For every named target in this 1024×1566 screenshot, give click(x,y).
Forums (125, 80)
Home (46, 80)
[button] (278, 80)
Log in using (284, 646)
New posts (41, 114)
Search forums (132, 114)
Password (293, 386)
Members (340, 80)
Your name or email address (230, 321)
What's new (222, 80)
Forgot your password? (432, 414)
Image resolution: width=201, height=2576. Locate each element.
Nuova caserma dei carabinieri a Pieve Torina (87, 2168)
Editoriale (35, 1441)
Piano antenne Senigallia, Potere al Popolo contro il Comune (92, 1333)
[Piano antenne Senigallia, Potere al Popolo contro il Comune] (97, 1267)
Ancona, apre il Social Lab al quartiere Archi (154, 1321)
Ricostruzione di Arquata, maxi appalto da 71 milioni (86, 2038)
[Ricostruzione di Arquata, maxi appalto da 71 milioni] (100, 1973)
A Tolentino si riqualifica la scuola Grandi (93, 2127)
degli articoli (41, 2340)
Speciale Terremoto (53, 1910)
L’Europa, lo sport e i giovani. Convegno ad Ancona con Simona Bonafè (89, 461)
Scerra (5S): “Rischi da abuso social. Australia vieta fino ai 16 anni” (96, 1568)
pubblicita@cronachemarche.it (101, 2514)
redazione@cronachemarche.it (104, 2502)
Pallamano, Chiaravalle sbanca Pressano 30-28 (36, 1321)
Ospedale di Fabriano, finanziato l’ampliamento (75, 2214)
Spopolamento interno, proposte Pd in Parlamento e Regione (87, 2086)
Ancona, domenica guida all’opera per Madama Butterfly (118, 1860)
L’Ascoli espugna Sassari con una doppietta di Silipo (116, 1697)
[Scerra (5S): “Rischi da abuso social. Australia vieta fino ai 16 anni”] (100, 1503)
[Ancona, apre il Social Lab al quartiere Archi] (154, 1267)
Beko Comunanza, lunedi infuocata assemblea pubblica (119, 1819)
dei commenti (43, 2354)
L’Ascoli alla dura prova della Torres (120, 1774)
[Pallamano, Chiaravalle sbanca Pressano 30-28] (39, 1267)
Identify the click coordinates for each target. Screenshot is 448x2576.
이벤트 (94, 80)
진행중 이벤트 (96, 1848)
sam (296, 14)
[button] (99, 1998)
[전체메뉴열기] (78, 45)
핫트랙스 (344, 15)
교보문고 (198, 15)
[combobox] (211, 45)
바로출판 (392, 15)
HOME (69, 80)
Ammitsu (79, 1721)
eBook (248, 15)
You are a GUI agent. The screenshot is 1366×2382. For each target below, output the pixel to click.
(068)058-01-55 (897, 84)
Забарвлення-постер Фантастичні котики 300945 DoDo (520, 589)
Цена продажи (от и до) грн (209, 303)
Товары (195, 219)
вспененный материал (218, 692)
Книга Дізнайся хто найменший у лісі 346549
* * * * *
**Work request**
Your reply should be the material above, repeated word for word.

**Answer to the problem**
For every named target in this 1024×1566 screenshot, give click(x,y).
Forums (125, 80)
Home (46, 80)
[button] (278, 80)
Log in using (284, 646)
New posts (41, 114)
Search forums (132, 114)
Password (293, 386)
Members (340, 80)
Your name or email address (230, 321)
What's new (222, 80)
Forgot your password? (432, 414)
Image resolution: width=201, height=2576. Locate each element.
Nuova caserma dei carabinieri a Pieve Torina (87, 2168)
Editoriale (35, 1441)
Piano antenne Senigallia, Potere al Popolo contro il Comune (92, 1333)
[Piano antenne Senigallia, Potere al Popolo contro il Comune] (97, 1267)
Ancona, apre il Social Lab al quartiere Archi (154, 1321)
Ricostruzione di Arquata, maxi appalto da 71 milioni (86, 2038)
[Ricostruzione di Arquata, maxi appalto da 71 milioni] (100, 1973)
A Tolentino si riqualifica la scuola Grandi (93, 2127)
degli articoli (41, 2340)
Speciale Terremoto (53, 1910)
L’Europa, lo sport e i giovani. Convegno ad Ancona con Simona Bonafè (89, 461)
Scerra (5S): “Rischi da abuso social. Australia vieta fino ai 16 anni” (96, 1568)
pubblicita@cronachemarche.it (101, 2514)
redazione@cronachemarche.it (104, 2502)
Pallamano, Chiaravalle sbanca Pressano 30-28 (36, 1321)
Ospedale di Fabriano, finanziato l’ampliamento (75, 2214)
Spopolamento interno, proposte Pd in Parlamento e Regione (87, 2086)
Ancona, domenica guida all’opera per Madama Butterfly (118, 1860)
L’Ascoli espugna Sassari con una doppietta di Silipo (116, 1697)
[Scerra (5S): “Rischi da abuso social. Australia vieta fino ai 16 anni”] (100, 1503)
[Ancona, apre il Social Lab al quartiere Archi] (154, 1267)
Beko Comunanza, lunedi infuocata assemblea pubblica (119, 1819)
dei commenti (43, 2354)
L’Ascoli alla dura prova della Torres (120, 1774)
[Pallamano, Chiaravalle sbanca Pressano 30-28] (39, 1267)
Identify the click coordinates for each target. Screenshot is 448x2576.
이벤트 (94, 80)
진행중 이벤트 (96, 1848)
sam (296, 14)
[button] (99, 1998)
[전체메뉴열기] (78, 45)
핫트랙스 (344, 15)
교보문고 (198, 15)
[combobox] (211, 45)
바로출판 (392, 15)
HOME (69, 80)
Ammitsu (79, 1721)
eBook (248, 15)
You are a GUI agent. The screenshot is 1366×2382. For each target below, output the pixel to click.
(068)058-01-55 (897, 84)
Забарвлення-постер Фантастичні котики 300945 DoDo (520, 589)
Цена продажи (от и до) грн (209, 303)
Товары (195, 219)
вспененный материал (218, 692)
Книга Дізнайся хто найменший у лісі 346549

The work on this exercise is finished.